Em vista disso, entendeu-se que se faz primordial que a Lei nº 4.886/65 passe por nova reforma, a fim de preencher esses pontos lacunosos atinentes à indenização de 1/12 (um doze avos), seja para estipular de forma clara em quais das hipóteses ela é cabível, seja para estabelecer a possibilidade ou impossibilidade tanto de sua renúncia prévia, quanto de seu pagamento antecipado e periódico, regulando expressamente tais questões.
Também se pôde concluir com este trabalho monográfico que, sem embargos de posicionamentos em sentido contrário, predomina na academia e no meio forense o entendimento de que a expressão “valor total das mercadorias”, como base de
cálculo das comissões, deve possuir sentido abrangente, não sendo possível a pactuação da exclusão de tributos desse conceito. Por outro lado, far-se-ia possível a exclusão de despesas a título de frete e seguro, desde que tais exclusões estejam previstas no contrato.
Quanto a esse ponto, também se pôde concluir que representaria grande avanço e significativa redução da insegurança jurídica acerca desse instituto uma alteração legislativa que estabelecesse, com precisão, tanto a exata base de cálculo das comissões (se inclui ou não tributos, frete, seguros, entre outros), quanto a possibilidade ou impossibilidade de sua alteração por vontade das partes materializada em previsão contratual.
Constatou-se também que, embora alguns Tribunais Regionais do Trabalho e o próprio Tribunal Superior do Trabalho avoquem para si a competência para julgar ações envolvendo representação comercial exercida por pessoa natural, não se deve reconhecer a competência da Justiça Laboral para julgar causas dessa natureza, consoante entendimento do Superior Tribunal de Justiça e de alguns Tribunais Regionais do Trabalho.

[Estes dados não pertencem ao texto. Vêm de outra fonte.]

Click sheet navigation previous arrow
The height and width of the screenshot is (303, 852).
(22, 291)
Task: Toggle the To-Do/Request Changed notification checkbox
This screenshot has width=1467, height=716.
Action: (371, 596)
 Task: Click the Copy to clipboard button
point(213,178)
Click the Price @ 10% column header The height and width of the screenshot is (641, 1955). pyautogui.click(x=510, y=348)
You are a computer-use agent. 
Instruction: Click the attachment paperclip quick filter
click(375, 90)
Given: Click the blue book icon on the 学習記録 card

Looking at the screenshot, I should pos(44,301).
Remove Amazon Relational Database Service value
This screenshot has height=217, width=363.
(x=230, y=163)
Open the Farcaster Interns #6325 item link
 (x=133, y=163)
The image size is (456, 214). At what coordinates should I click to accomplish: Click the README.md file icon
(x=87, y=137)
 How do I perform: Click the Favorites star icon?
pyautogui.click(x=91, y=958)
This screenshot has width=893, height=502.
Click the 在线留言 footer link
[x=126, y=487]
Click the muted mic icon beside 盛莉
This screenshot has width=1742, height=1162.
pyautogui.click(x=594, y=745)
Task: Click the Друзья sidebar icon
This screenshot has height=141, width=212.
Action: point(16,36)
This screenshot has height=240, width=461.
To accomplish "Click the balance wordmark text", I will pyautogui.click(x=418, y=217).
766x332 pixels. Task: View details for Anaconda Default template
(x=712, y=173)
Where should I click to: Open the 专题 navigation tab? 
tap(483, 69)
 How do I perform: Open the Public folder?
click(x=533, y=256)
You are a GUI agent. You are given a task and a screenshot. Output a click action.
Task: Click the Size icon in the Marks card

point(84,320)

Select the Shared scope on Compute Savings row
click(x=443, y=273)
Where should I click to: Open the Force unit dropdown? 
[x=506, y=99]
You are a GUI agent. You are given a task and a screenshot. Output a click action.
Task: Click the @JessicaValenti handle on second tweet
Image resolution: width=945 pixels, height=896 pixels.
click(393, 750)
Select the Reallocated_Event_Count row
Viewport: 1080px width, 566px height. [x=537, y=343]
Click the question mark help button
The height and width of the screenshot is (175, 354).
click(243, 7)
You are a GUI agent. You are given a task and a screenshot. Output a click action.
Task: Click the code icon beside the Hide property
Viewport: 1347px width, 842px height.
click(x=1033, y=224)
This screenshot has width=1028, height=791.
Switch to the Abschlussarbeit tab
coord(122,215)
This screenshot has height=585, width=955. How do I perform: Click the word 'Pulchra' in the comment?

Assim se entendeu, pois os pedidos deduzidos em ações dessa natureza se reduzem à relação obrigacional havida entre as partes, sendo calcada exclusivamente em vínculo sob a égide do Direito Civil e da Lei nº 4.886/65, não se revestindo de qualquer índole trabalhista.
Como essa questão não se resolveria por simples alteração infralegal, pois mesmo com previsão expressa na Lei nº 4.886/65, certamente o Tribunal Superior do Trabalho continuaria avocando para si a competência para julgar esses casos por sua interpretação do texto constitucional, far-se-ia imprescindível a uniformização de entendimento a esse respeito pelo Supremo Tribunal Federal, o que ocorrerá por meio do julgamento do Recurso Extraordinário nº 606.003/RS, que trata desse conflito de competência.
Por fim, também se concluiu com este trabalho que, mesmo em detrimento de previsão legal que determina ser competente o foro do domicílio do representante comercial para julgar as ações atinentes a contratos de representação comercial, têm os Tribunais pátrios decidido pela possibilidade de inserção de cláusula de eleição de foro nesses contrato, desde que tal pactuação não represente dificuldade de acesso ao Poder Judiciário pelo representante comercial e desde que este não seja hipossuficiente.
De qualquer modo, ainda que pacificado tal entendimento pelo Superior Tribunal de Justiça, constatou-se que seria de bom alvitre que a legislação de regência fosse alterada a fim de estabelecer de forma expressa a possibilidade ou a impossibilidade de pactuação de foro de eleição e, no caso de possibilidade, as condições para tanto.